In 1976, Langan, the owner of Odin’s restaurant, was to engage in another gastronomic venture. In partnership with the actor Michael Caine, and the chef Richard Shepherd, he opened Langan’s Brasserie, a smart restaurant in Mayfair in the French style modelled on La Coupole in Paris. It was a heady mix of good food, good wine and good company. Langan was at once flamboyant, controversial and an enthusiastic drinker. His rambunctious behaviour attracted and horrified the clientele alike. By the mid-1980s Langan’s had become London’s most fashionable haunt for stars as diverse as Elizabeth Taylor, Marlon Brando, Mick Jagger, Francis Bacon, Mohammed Ali and Jack Nicholson. It was in essence, the first celebrity restaurant. At the suggestion of Caine, the walls of the restaurant were adorned with works by artists such as Francis Bacon, Lucian Freud and David Hockney. Indeed, it was Hockney who was asked to design the menu for the restaurant and the present work is the original drawing, which hung proudly on the restaurant's walls – it was as famous as the restaurant and its proprietors. As Peter Webb remembers of Hockneys menu design: “so successful was it that the menus were continually being stolen” (Peter Webb, Portrait of David Hockney, London 1988, pp. 149-150).

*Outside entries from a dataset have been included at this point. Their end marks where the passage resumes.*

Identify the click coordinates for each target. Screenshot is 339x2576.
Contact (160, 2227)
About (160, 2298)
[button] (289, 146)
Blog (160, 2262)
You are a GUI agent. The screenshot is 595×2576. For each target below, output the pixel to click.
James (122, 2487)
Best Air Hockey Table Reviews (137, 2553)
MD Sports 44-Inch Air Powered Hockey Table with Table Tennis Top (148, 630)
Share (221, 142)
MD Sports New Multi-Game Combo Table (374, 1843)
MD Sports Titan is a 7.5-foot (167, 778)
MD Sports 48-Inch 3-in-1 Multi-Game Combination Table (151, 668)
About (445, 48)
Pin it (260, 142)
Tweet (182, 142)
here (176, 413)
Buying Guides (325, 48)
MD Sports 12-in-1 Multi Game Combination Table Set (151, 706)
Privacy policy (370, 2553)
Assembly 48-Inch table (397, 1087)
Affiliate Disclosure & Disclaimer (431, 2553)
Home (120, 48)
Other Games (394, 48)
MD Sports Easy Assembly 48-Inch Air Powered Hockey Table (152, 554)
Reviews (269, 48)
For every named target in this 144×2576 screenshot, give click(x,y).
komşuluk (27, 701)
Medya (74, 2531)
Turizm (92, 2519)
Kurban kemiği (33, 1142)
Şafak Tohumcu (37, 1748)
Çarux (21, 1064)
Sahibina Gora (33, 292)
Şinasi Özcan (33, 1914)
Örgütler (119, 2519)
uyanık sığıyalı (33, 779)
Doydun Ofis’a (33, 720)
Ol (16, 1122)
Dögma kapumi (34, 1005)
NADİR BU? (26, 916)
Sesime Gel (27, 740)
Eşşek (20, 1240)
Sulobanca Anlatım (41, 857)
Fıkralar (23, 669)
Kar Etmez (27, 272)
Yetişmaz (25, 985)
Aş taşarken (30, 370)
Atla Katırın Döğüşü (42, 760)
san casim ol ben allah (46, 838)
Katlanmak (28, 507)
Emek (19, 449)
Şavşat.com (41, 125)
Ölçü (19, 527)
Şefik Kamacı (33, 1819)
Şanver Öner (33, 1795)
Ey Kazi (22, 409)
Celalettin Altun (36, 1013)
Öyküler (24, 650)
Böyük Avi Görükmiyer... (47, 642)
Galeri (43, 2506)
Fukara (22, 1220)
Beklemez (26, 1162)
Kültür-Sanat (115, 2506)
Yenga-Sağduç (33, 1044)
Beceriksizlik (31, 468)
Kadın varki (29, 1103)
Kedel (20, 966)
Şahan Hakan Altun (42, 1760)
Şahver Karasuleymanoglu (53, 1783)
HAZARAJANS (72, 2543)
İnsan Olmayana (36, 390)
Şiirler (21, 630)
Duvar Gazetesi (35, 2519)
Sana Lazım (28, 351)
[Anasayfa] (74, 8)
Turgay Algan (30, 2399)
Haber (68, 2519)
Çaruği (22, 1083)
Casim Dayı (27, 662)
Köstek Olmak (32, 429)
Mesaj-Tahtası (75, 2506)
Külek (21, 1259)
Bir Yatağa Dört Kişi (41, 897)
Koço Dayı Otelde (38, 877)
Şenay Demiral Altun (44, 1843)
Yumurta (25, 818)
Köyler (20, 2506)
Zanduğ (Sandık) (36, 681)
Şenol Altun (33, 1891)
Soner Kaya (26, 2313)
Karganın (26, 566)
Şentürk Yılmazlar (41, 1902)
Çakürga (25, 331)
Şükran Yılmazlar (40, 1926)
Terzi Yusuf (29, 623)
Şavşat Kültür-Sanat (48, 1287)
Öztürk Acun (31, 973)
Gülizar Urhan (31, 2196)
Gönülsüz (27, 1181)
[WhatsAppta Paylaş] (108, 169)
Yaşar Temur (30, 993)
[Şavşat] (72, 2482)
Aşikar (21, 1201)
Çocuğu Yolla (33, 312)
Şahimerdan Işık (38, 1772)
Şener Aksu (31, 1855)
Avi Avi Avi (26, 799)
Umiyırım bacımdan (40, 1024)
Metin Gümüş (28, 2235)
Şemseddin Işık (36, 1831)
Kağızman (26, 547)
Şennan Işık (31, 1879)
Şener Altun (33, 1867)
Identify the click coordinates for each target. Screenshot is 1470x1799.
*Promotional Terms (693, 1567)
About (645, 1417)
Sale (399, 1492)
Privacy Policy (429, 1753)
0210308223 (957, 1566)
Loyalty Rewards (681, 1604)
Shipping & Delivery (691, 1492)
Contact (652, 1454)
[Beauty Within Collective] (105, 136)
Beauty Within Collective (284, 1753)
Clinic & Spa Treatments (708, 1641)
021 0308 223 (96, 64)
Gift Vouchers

Hockney’s idea placed the proprietors, Langan, Caine and Shepherd, sitting across from one another at one of the Brasserie’s tables amidst a scattering of wine glasses. Langan on the left clutches the largest glass; Shepherd, sits across in his chef’s whites and a red-neckerchief drawing on a cigarette; while Caine sits nonchalantly between them holding a ubiquitous cigar and wearing a wide-lapelled jacket and large collared shirt – the epitome of 1970’s cool. Typically, Hockney captured the essence both of the situation and the details within it; combining the key ingredients that made Langan’s Brasserie a London icon: food, wine, conversation and star-quality. Hockney’s sumptuous use of line and coloured crayon achieves a richly textured surface and encapsulates a sense of depth and form, as well as a superb likeness of the sitters. In keeping with the very best examples of the period, this superb work magnificently illustrates Tate curator Chris Stephen’s description of Hockney’s finest works on paper in capturing “not just the form of the body, its attire and setting, but the personality of the sitter and a sense of time by somehow creating the momentary impression of an arrested movement” (Chris Stephens, ‘Close Looking’ in: Exh. Cat., London, Tate (and travelling), David Hockney, 2017, p. 96).